具体的な手続きの手順としては、まず社名変更に向けた準備からスタートします。新しい名称の決定と商標調査を終えたら、会社の憲法である定款を変更するために株主総会を開催し、特別決議によって承認を得ます。そして、この社名変更の効力が発生するタイミングに合わせて、代表取締役の新しい住所への引っ越しと市区町村での住民票の異動を完了させておくのが、スムーズな進行のコツです。

双方が完了したら、いよいよ法務局へ提出する申請書類の作成に取り掛かります。用意するのは株式会社変更登記申請書という一つの書面です。この申請書の中にある登記の事由を記載する欄に、商号の変更と代表取締役の住所変更の二つの目的を併記します。そして添付書類として、社名変更を法的に証明するための株主総会議事録および株主リストと、代表取締役の新しい住所を証明するための住民票の写しをセットにして準備します。

書類一式が揃ったら、法務局へ納める登録免許税の準備です。
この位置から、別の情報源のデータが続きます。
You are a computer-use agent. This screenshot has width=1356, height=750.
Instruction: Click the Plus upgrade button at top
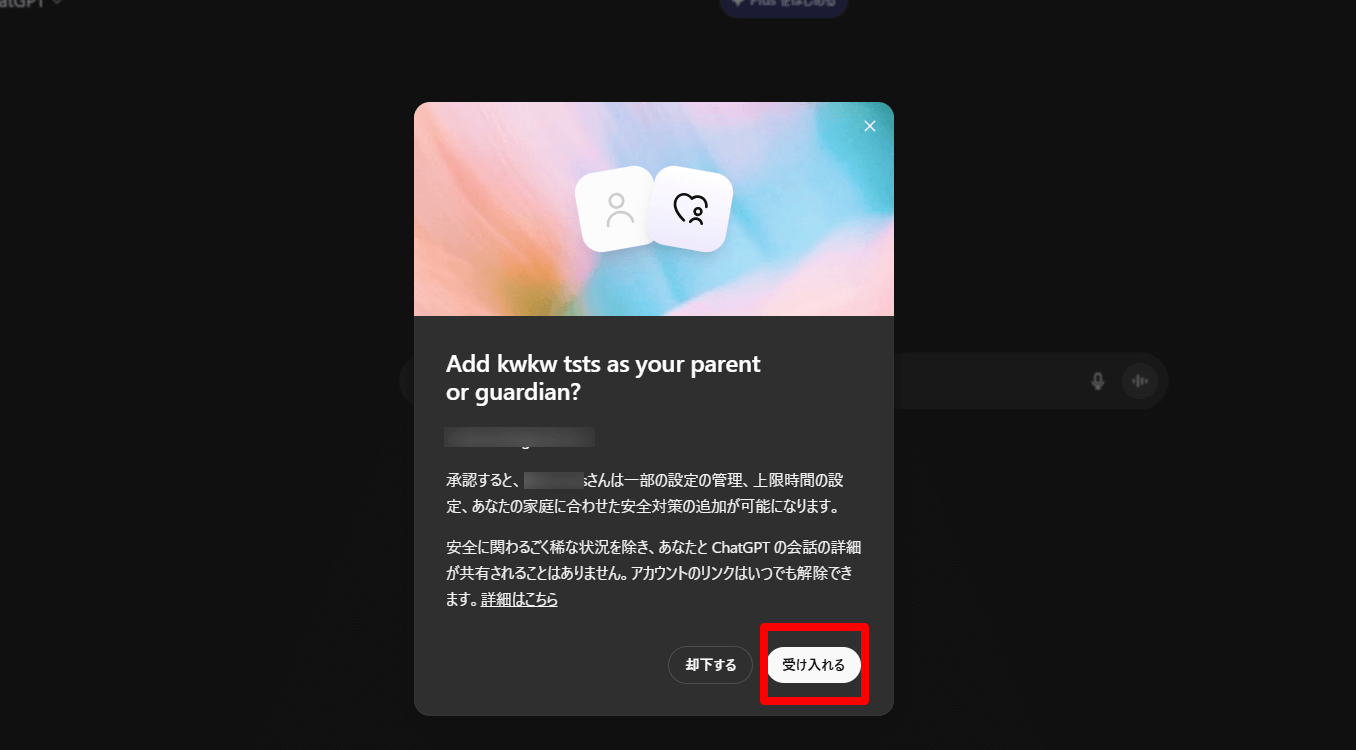[784, 5]
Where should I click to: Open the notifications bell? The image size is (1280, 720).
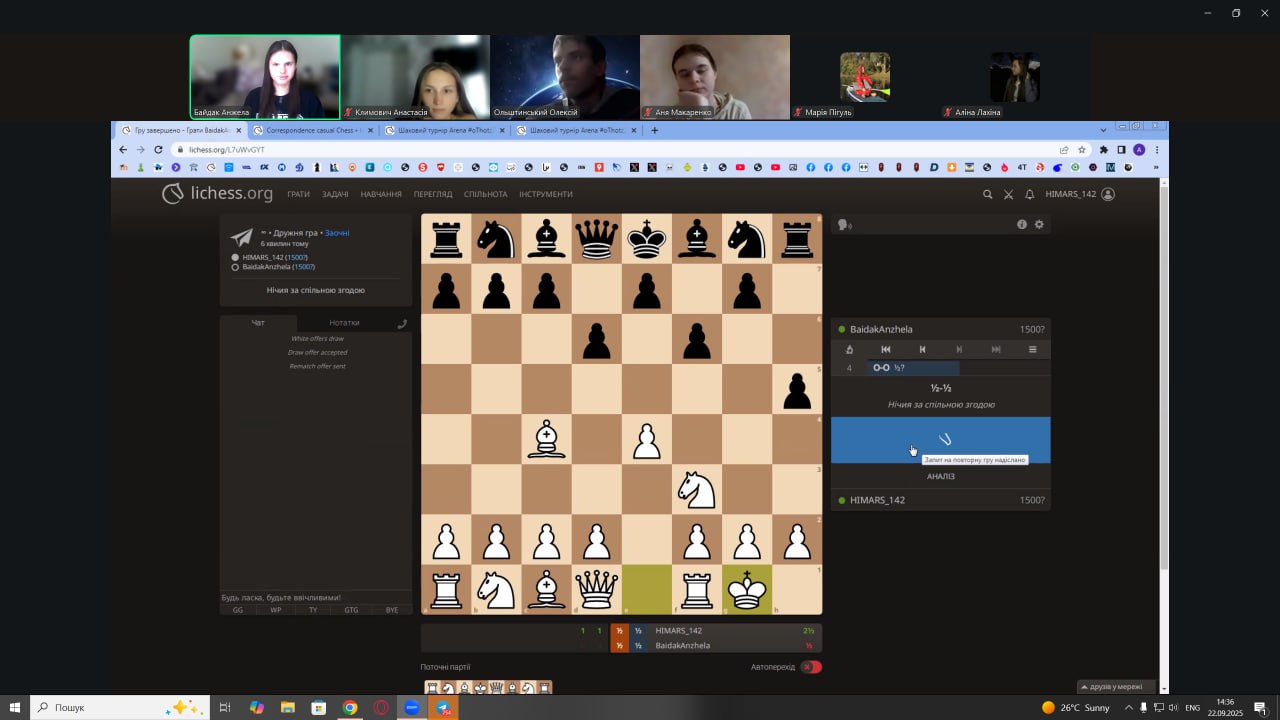(1029, 194)
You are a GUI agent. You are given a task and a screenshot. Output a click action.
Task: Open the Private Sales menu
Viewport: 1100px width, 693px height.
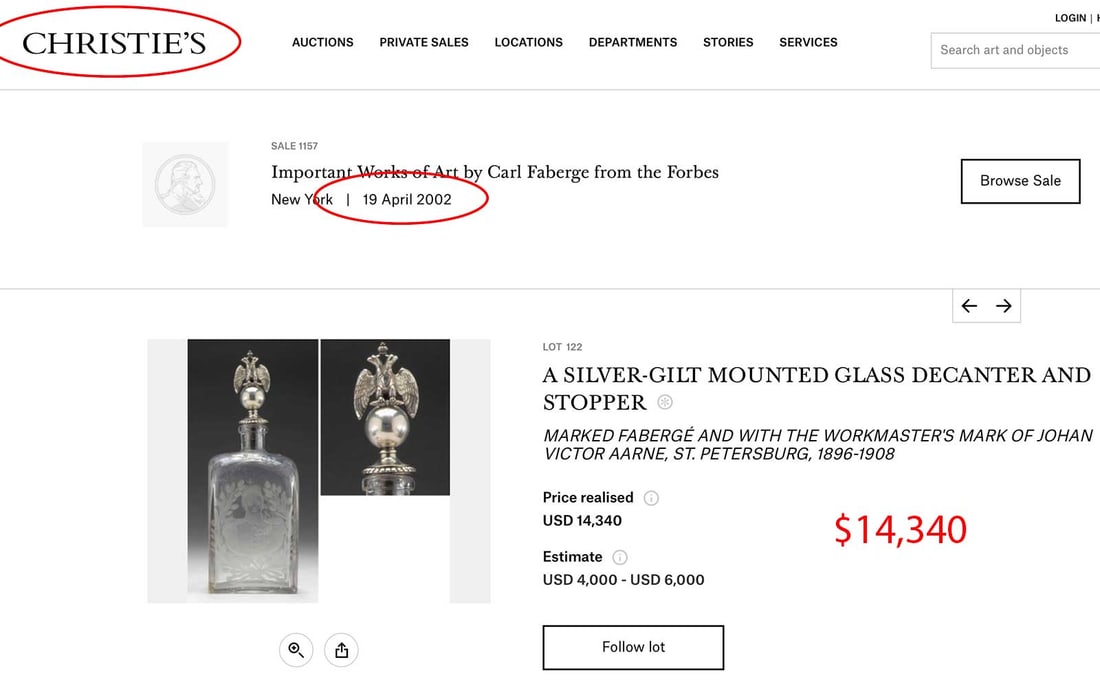(424, 42)
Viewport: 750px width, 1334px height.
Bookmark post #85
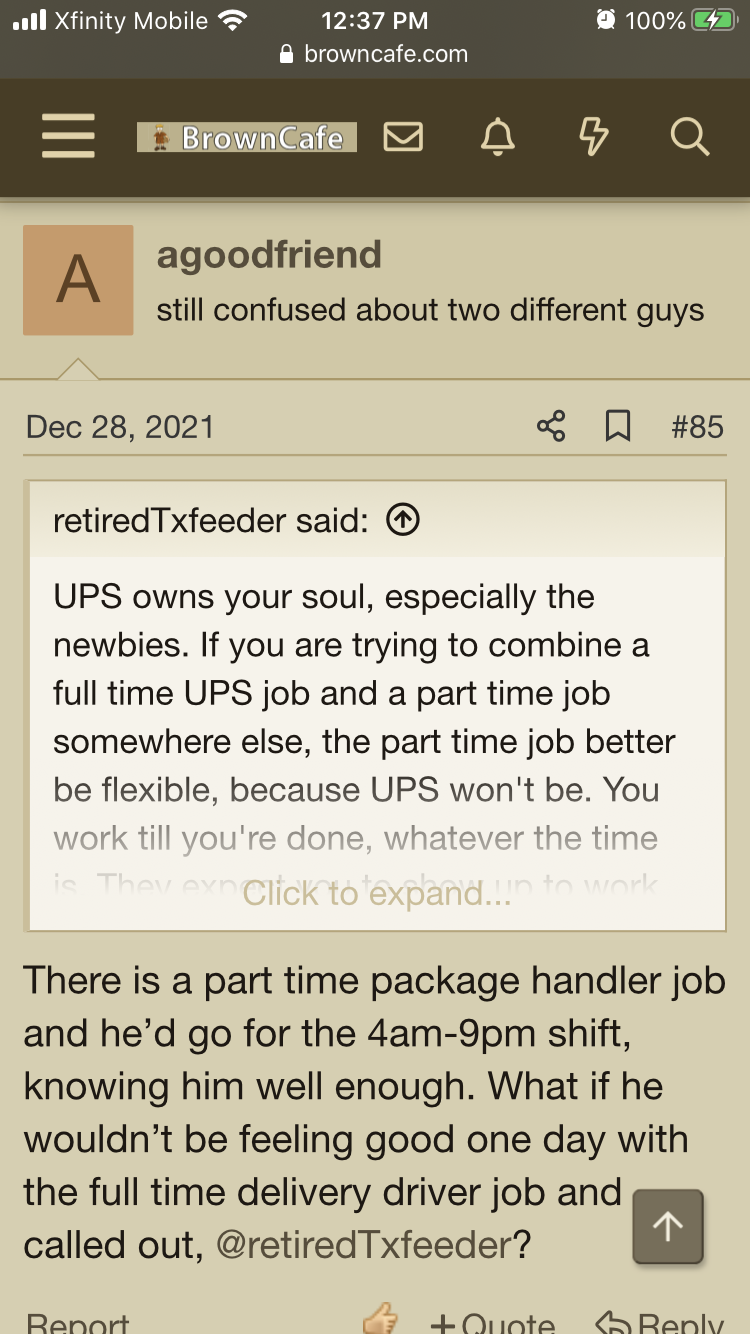619,427
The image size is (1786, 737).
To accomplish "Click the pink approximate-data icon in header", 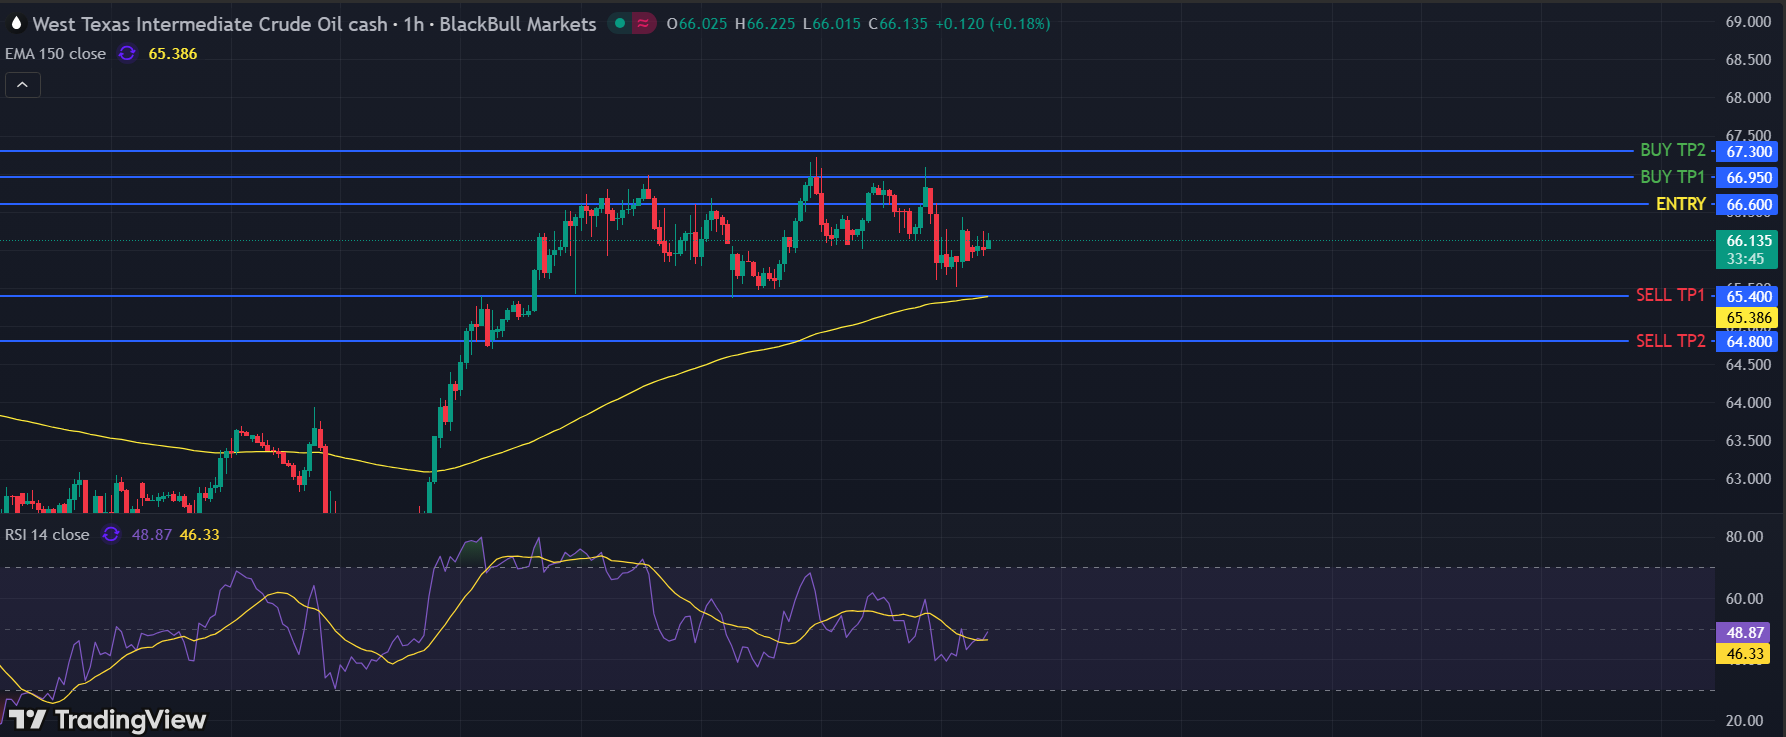I will [643, 23].
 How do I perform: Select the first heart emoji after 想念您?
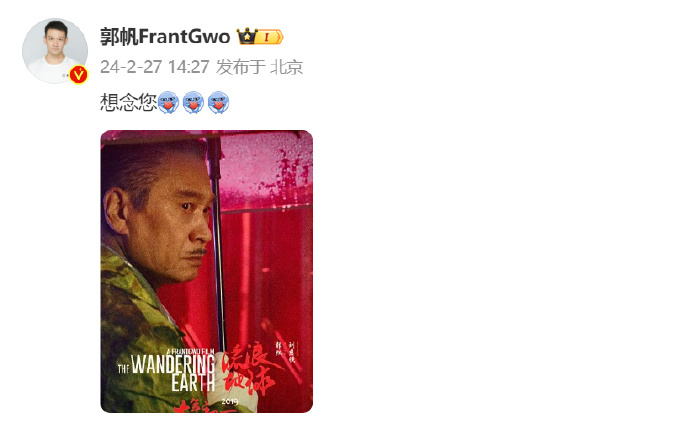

商号変更にかかる三万円と、役員変更にかかる一万円の合計四万円分(資本金が一億円を超える企業の場合は役員変更分が三万円となるため合計六万円分)の収入印紙を購入し、申請書に貼り付けて管轄の法務局へと提出します。これで、複雑に見える二つの変更手続きを一度の申請で美しく完結させることができます。

社名変更と代表取締役の住所変更が重なるタイミングは、まさに社内業務を効率化させる絶好のチャンスです。手続きの全体像を正しく理解し、無駄のないスマートな登記手続きを実現させてください。